Forum OpenACS Q&A: RFC: How to improve error handling and messages for users

Hi all,

the intention of this thread is to encourage everybody to commit work and thoughts they have on to improve the error handling for users in OpenACS.

We really have to reduce the frustration of users who do not understand why an error message is returned. This issue seems very important to me because a system is only as good as what users think of what it is, right?

So what can we do?

Here are some thoughts:
- why not use a template (adp) not to shock users when something happens. This template could have at least the admin's email...better an i18n-explaination.
- Even better a form to submit a message to the admin what went wrong. To improve the last part the idea was to make use of the bug-tracker as kind of a support service. Each feature that is accessible by the user (file-storage, calendar, ...) should have a corresponding support-service component in the bug-tracker. So when ever there is an error a form could show up to report a problem message. To help the user most of the stuff in the form could automatically get filled out (component, urls, request info stuff)...one could even have a counter..if a user tries something four times until he gives up and posts a new problem message we could set the severity to high. Maybe it is even possible to distinguish automatically between user mistake or real bugs.

What do you think? I am really interested to know.

I looked at the code and from my understanding packages/acs-tcl/tcl/defs-procs.tcl contains the following procs that do the error handling:

- ad_return_complaint
- ad_return_exception_page used by
    ad_return_error
    ad_return_warning
    ad_return_forbidden

Also in config.tcl we have:

ns_param  NotFoundResponse    "/global/file-not-found.html"
ns_param  ServerBusyResponse  "/global/busy.html"
ns_param  ServerInternalErrorResponse "/global/error.html"

and

ns_section ns/server/${server}/redirects
ns_param  404                "global/file-not-found.html"
ns_param  403                "global/forbidden.html"

When are these files served..i mean from which proc?

I found a post of how to change to *.adp files here:
https://openacs.org/forums/message-view?message_id=29960

Greetings,
Nima

Also I found this:

ad_raise exception [ value ] in packages/acs-tcl/tcl/exception-procs.tcl

return -code error -errorcode [list "AD" "EXCEPTION" $exception] $value

The redirects section is handled automatically by AOLserver. If the response code matches, and a response hasn't been sent, this page is returned. This page could be a tcl script, adp or whatever. This page also has full access to the errorInfo global, which identifies the error.

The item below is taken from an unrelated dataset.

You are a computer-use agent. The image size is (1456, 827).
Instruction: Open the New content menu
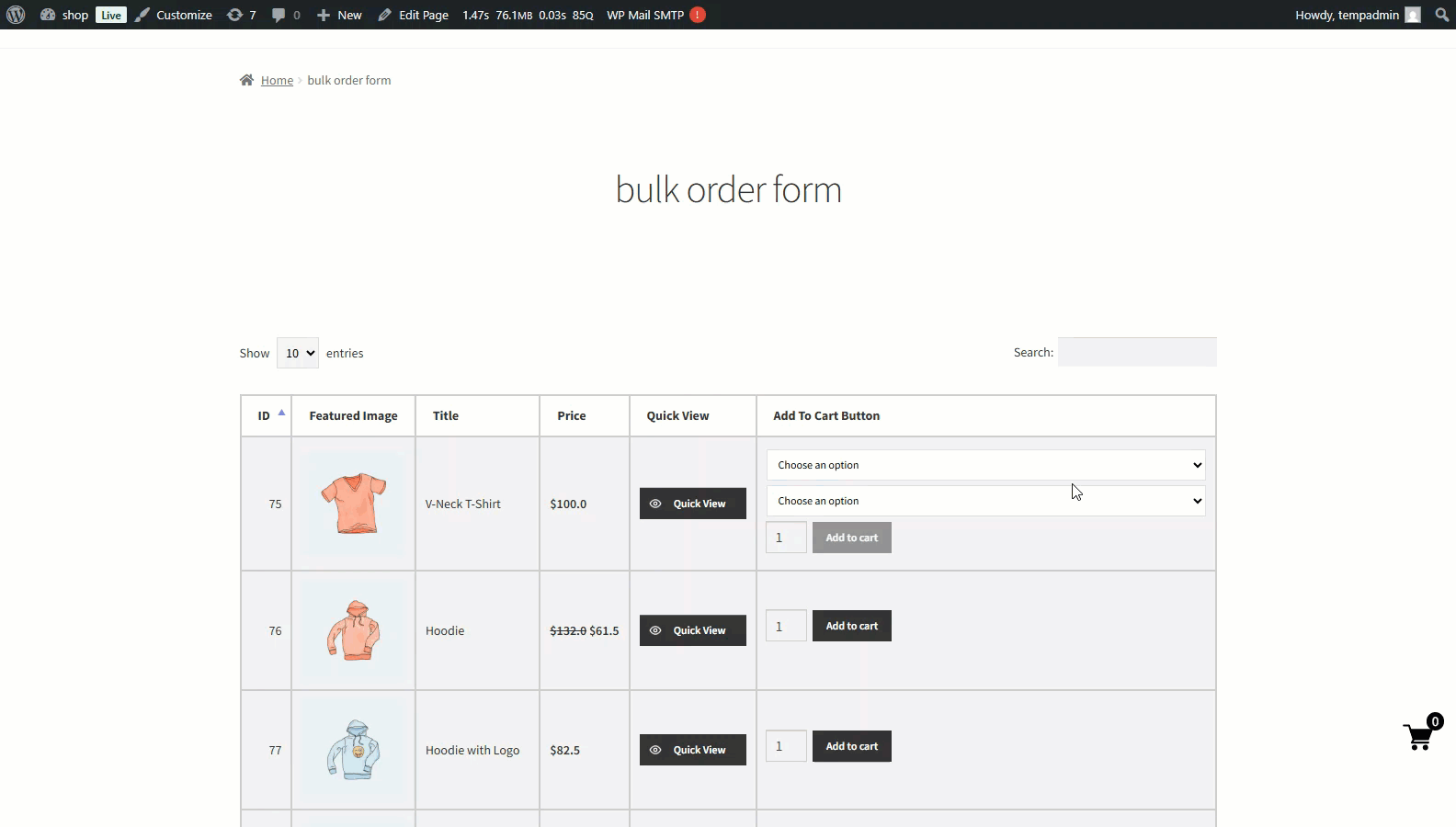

I've been playing around with error code lately on AOLserver and it seems that handling or not handling errors can be easily messed up. I suspect that it is done wrong in a lot of places in OpenACS, making it hard to track down either the cause of the error or the code which initially called the code which caused the error (you need both). Also, it can be very tricky to catch and handle errors inside filters. If everything isn't done properly you end up with impossible to find bugs, usually an error about an incorrect return from the filter.

So the first point is that you can use a 500 redirect to return a custom error page in AOLserver. I think this is a new feature, not sure. Second point: try to not use catch except to undo things which absolutely must be undone. For instance, if you open a file, you need to close the file, but then you must propigate the error:

if {[catch {
 set fd [open $file r]
 ...
} err ]} {
    global errorInfo
    set savedInfo $errorInfo
    close $fd
    error $err $savedInfo
}

Third point: error handling could be moved to global/500-error.tcl or whatever.

Can you explain more about the errorInfo global? And how do I access the values from global/500-error.tcl?

For instance, I have some test procs and a registered filter:

proc ::mytime { time } {

    return [ns_buildsqltime $time]
}

proc ::filter-error { why } {
     source [ns_info pageroot]/err.cmp
     mytime 10:00:00
     return filter_ok

}

ns_register_filter preauth GET /filter-error.tcl filter-error

My error page contains:

global errorInfo

ns_return 500 text/plain "Oops screwed up: $errorInfo"

My err.cmp page contains:

set abcd efgh
set $abcd

When I access /filter-error.tcl, I get the following returned:

Oops screwed up: can't read "efgh": no such variable
    while executing
"set $abcd"
    (file "/usr/local/aolserver/servers/test/pages/err.cmp" line 2)
    invoked from within
"source [ns_info pageroot]/err.cmp"
    (procedure "filter-error" line 2)
    invoked from within
"filter-error preauth"

So the problem was caused by the fact that the efgh var didn't exist. The error was on page err.cmp, which was sourced by the proc filter-error on line two of that proc, which was called as a preauth filter. If I were to fix this error in some way, I would discover that the next line of my filter proc calls another proc which has an error:

Oops screwed up: wrong # args: should be "ns_buildsqltime time ampm"
    while executing
"ns_buildsqltime $time"
    (procedure "mytime" line 3)
    invoked from within
"mytime 10:00:00"
    (procedure "filter-error" line 3)
    invoked from within
"filter-error preauth"

In both cases, the full stack trace helps you easily find and fix the problem.